[Pixel coordinate grounding data]
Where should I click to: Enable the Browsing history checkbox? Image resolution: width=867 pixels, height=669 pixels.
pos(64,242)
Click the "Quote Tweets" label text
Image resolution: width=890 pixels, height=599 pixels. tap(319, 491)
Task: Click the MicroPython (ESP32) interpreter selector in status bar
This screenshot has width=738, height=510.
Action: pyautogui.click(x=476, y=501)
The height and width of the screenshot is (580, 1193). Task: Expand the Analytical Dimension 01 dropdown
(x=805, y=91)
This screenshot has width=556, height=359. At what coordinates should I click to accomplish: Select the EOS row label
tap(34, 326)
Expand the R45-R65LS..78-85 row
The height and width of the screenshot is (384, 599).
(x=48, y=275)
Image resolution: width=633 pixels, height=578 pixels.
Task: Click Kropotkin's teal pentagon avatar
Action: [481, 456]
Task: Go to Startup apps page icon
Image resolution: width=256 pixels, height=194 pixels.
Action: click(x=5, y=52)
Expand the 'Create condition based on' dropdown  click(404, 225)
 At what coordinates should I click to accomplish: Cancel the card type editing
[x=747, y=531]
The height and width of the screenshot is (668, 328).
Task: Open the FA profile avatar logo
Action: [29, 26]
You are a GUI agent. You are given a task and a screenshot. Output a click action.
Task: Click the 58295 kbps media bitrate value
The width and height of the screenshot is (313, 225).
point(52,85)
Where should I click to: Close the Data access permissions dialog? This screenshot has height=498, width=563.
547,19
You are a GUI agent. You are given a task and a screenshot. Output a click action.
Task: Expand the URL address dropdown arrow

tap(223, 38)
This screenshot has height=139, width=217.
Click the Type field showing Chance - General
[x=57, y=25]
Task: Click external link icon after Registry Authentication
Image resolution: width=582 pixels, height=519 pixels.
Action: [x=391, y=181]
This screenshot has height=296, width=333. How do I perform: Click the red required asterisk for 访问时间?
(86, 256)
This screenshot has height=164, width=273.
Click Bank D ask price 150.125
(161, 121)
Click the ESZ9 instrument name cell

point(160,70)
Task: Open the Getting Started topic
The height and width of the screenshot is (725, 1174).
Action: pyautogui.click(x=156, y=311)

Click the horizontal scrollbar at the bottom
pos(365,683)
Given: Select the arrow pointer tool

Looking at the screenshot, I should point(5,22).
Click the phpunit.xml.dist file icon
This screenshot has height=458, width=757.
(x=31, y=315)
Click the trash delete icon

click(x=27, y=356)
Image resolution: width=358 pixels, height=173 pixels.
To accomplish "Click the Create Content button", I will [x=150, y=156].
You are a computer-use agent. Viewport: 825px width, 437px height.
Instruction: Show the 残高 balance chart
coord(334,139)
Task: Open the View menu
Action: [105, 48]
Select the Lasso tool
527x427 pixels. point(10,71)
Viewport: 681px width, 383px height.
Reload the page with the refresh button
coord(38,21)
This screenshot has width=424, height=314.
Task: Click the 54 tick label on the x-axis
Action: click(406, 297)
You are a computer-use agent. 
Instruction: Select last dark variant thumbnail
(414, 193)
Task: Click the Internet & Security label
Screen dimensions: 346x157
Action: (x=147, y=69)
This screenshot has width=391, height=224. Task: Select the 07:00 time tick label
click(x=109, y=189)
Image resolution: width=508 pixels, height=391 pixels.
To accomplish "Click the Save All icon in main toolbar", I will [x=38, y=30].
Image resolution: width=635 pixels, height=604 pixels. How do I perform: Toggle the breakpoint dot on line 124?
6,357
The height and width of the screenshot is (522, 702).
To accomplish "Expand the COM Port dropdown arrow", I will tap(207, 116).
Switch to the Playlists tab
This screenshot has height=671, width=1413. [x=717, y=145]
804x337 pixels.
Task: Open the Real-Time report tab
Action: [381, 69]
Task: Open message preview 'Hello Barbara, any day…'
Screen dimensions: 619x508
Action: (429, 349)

#### What is being asked:
Show every line of the data in which the word "computer" appears.

#### Answer box:
You are a computer-use agent. Viewport: 825px width, 437px height.
You are a computer-use agent. 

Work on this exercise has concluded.